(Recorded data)
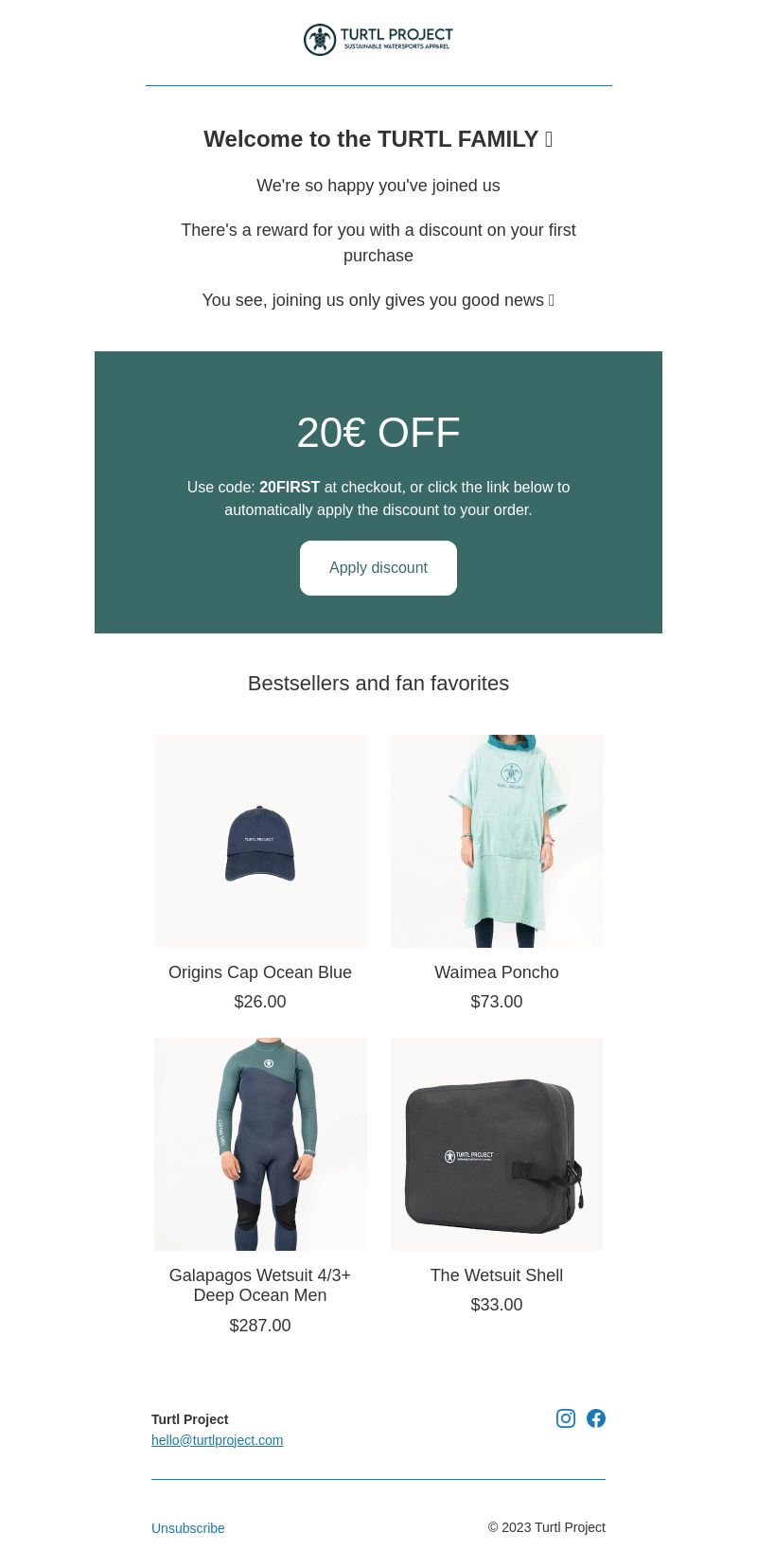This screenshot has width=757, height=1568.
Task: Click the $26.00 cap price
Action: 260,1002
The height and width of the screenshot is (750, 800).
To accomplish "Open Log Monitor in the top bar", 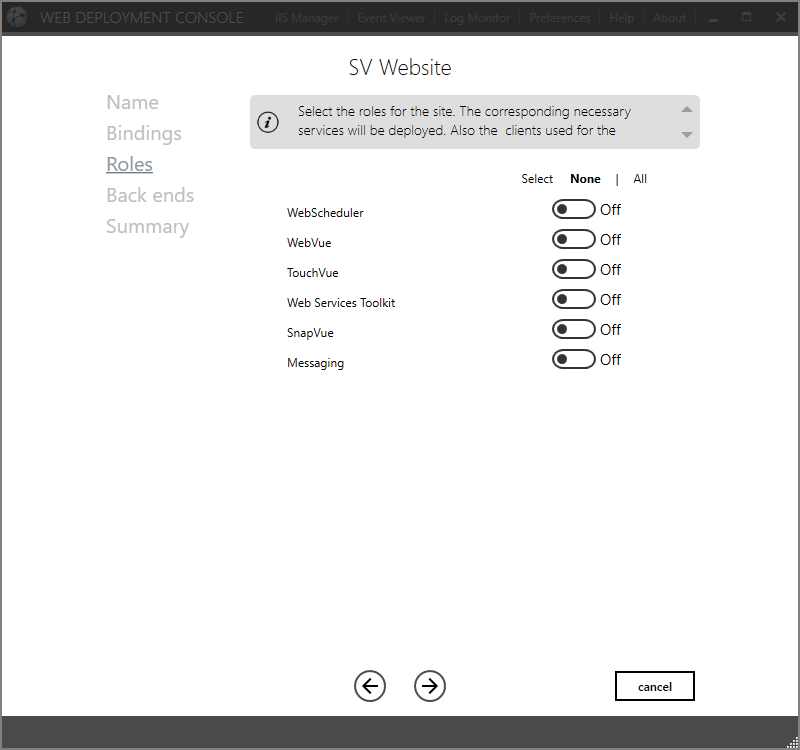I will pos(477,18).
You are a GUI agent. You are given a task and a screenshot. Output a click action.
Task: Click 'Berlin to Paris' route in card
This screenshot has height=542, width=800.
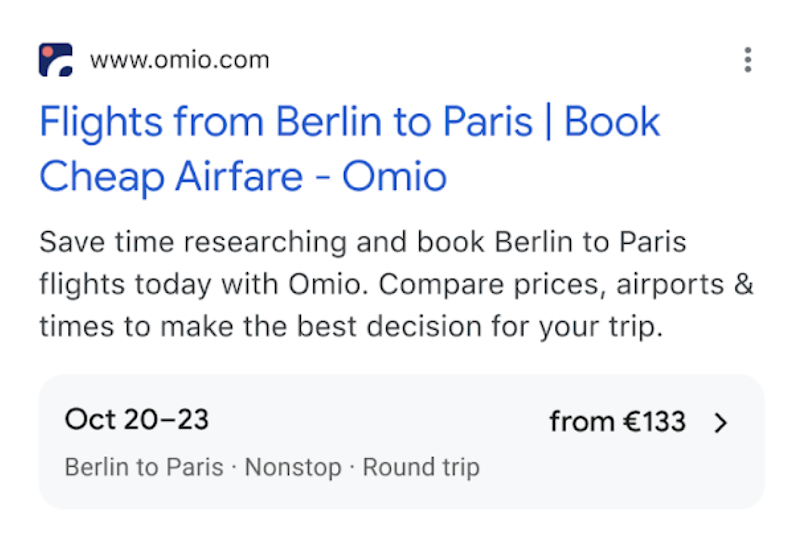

» Task instructions: Give an exact copy of the line containing "Task: Click 'Berlin to Paris' route in card" and every line after it through the end of the entries. Pictures are to be dropped.

» Task result:
Task: Click 'Berlin to Paris' route in card
This screenshot has height=542, width=800.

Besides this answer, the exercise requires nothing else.